This summer, four individuals will live in a habitat that simulates the environment on Mars, furthering the work of scientists and engineers to make it possible for humans to live on the planet. These volunteers have been part of a year-long mission that aims to prepare humans for Mars exploration. The habitat will replicate the climatic conditions the volunteers will encounter on Mars, complete with a 3D-printed kitchen, private quarters, exercise areas, medical facilities, workspaces, and two bathrooms.
Starting in June, the crew will live in their Martian home as they collect the most accurate data possible during the analogue mission. During this time, the volunteers will perform various simulated mission activities, such as spacewalks, robotic operations, habitat maintenance, exercise, crop growth, and personal hygiene. By doing so, they will face environmental stressors such as isolation, resource limitations, equipment failure, and a significant workload, gaining experience for what they may encounter on Mars.
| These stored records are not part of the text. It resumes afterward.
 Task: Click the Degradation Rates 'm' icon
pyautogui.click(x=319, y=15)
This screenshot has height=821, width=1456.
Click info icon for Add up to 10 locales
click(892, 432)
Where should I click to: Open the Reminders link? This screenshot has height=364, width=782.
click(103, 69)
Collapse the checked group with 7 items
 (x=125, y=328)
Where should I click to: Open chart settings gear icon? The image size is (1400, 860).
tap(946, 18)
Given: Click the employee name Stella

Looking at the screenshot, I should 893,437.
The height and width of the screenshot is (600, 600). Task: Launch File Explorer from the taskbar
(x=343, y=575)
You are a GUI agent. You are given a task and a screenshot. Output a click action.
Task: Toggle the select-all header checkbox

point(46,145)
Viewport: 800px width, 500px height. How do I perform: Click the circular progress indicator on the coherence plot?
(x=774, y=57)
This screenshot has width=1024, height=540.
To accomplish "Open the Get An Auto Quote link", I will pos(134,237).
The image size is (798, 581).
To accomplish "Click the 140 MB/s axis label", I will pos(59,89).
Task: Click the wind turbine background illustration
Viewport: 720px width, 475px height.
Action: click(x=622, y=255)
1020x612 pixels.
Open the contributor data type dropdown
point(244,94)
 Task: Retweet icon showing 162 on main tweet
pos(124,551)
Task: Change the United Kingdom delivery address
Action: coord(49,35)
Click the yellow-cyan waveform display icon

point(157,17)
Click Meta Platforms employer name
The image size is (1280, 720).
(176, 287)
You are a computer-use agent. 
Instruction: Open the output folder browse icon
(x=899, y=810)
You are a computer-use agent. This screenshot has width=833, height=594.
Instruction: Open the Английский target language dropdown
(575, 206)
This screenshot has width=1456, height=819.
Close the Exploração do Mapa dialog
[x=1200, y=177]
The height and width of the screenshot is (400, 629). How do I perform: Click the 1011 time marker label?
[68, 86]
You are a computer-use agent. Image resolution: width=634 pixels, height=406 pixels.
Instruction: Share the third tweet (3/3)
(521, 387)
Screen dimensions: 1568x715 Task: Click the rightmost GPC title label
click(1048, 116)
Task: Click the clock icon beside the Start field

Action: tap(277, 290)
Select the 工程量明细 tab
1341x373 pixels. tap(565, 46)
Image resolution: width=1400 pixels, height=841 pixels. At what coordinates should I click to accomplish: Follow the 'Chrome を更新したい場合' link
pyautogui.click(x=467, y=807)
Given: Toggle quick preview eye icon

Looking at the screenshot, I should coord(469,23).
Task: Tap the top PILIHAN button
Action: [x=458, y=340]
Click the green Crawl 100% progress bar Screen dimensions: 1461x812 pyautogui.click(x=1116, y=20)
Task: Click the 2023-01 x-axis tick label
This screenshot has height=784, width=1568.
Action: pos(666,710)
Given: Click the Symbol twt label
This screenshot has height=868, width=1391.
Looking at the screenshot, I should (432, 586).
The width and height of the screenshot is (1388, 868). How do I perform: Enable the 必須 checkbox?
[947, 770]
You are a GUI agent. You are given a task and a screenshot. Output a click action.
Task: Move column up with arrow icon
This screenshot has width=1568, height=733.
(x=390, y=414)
The volunteers will also remotely operate robotic elements, preparing them for their real-life roles in extending exploration capabilities during a Mars expedition. They will have control over a roving robot and a drone similar to a helicopter. NASA plans to conduct three analogue missions to better understand what it takes to inhabit Mars. The second mission will take place in 2025, followed by a third in 2026.
According to Raina MacLeod, CHAPEA deputy project manager, the analogue mission aims to observe how crew performance and health change under realistic Mars restrictions and the lifestyle of crew members. The goal is to simulate a realistic environment and workload for the CHAPEA crew, enabling them to experience conditions similar to those they will face on Mars.